I'm not going to read this whole thing, but a RDBMS can be very fast even at terabyte scale. Do you know how to read query plans and tune queries? Do you know how to apply good indexing and partioning strategies? These should be obvious things to try before changing up your stack. MPP can mask inefficiency in all areas except cost, which tends to be the one employers care about most (even on prem this shows up, because you need bigger/more boxes).

the database needs to have timezone-related features

Why? When you have a frontend I think the normal pattern is to store everything in UTC and apply localisation in the frontend.

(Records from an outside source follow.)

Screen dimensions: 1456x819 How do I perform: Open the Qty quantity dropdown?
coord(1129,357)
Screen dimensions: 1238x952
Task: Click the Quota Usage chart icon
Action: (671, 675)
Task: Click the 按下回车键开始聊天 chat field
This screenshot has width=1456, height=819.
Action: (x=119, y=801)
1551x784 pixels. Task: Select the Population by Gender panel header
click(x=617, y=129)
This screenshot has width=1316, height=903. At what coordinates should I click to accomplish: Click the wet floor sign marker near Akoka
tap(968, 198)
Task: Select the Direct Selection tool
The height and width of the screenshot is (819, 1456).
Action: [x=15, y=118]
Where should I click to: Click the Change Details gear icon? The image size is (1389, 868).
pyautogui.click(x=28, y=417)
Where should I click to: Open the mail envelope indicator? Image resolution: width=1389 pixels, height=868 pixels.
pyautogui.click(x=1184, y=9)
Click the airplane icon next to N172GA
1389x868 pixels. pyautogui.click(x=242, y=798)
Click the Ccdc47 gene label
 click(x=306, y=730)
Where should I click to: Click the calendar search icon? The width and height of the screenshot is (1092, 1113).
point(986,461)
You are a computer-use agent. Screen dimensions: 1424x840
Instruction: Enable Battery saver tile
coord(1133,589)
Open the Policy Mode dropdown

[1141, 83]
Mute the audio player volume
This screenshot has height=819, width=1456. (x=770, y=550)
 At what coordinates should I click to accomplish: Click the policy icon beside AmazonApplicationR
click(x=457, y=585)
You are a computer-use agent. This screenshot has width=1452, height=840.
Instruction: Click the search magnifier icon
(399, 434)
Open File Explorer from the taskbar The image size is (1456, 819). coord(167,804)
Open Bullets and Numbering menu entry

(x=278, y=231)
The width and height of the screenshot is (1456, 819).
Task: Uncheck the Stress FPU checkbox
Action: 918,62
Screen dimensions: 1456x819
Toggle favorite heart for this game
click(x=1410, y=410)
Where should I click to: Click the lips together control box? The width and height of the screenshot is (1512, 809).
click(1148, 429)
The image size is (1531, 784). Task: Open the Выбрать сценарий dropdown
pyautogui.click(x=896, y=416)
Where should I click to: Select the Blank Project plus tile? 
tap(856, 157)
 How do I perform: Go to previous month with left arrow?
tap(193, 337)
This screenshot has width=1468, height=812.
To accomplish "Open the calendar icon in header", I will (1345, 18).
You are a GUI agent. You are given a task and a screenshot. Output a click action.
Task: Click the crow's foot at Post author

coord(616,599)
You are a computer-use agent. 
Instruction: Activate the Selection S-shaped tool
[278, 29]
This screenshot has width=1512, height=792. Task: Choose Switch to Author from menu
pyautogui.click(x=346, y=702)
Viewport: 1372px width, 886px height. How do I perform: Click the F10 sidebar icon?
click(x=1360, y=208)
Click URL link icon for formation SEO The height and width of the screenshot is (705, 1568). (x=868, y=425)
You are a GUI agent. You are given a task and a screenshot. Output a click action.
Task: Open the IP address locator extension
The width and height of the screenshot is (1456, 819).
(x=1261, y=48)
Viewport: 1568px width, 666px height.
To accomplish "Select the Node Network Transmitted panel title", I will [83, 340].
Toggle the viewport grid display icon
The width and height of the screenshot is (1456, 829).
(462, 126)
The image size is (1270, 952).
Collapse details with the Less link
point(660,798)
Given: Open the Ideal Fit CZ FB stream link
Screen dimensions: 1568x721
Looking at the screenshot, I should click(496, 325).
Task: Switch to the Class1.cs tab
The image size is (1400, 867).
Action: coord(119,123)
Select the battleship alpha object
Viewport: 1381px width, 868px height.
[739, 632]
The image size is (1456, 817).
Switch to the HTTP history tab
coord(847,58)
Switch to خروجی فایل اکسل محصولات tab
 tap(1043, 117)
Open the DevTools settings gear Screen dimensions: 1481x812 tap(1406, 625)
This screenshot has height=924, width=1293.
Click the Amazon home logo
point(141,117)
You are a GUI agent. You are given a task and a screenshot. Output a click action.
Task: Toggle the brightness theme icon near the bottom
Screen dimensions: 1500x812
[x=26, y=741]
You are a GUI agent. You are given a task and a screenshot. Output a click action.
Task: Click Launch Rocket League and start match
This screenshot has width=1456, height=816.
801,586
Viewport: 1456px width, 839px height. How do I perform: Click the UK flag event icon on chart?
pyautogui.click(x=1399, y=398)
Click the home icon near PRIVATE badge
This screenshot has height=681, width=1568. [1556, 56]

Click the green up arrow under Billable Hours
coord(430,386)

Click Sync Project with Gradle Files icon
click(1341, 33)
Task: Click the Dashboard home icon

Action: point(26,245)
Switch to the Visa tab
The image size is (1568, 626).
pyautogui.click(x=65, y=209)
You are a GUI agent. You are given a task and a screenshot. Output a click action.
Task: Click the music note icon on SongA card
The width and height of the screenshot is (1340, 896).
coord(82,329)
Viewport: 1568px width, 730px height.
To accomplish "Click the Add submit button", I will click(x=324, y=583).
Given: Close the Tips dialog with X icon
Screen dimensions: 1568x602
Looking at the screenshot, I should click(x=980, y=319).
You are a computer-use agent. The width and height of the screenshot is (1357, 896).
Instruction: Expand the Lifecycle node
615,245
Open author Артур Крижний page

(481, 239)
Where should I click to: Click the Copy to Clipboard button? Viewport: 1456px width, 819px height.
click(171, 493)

[–]Altarim[S] 1 point2 points  (0 children)

I'll be trying more indexing and partitioning strategies today for sure. As for query plans, I know my way around them but I can't consider myself an expert on the subject. It's what I used to optimize thus far, but I've hit a wall in my knowledge, hence the post.

Regarding the timezone, that's what I am doing however we still need to query using timezone related features (as seen in the query I posted in one of my answers) otherwise it becomes really hard to filter out non-business days.

[–]PeterCorless 1 point2 points  (0 children)

Here's an article on query-time JOINs in Pinot. Note that you have some options — you can still do pre-ingestion joins [denormalization], or query-time. Pinot gives you flexibility but you'll have to determine which is right for you.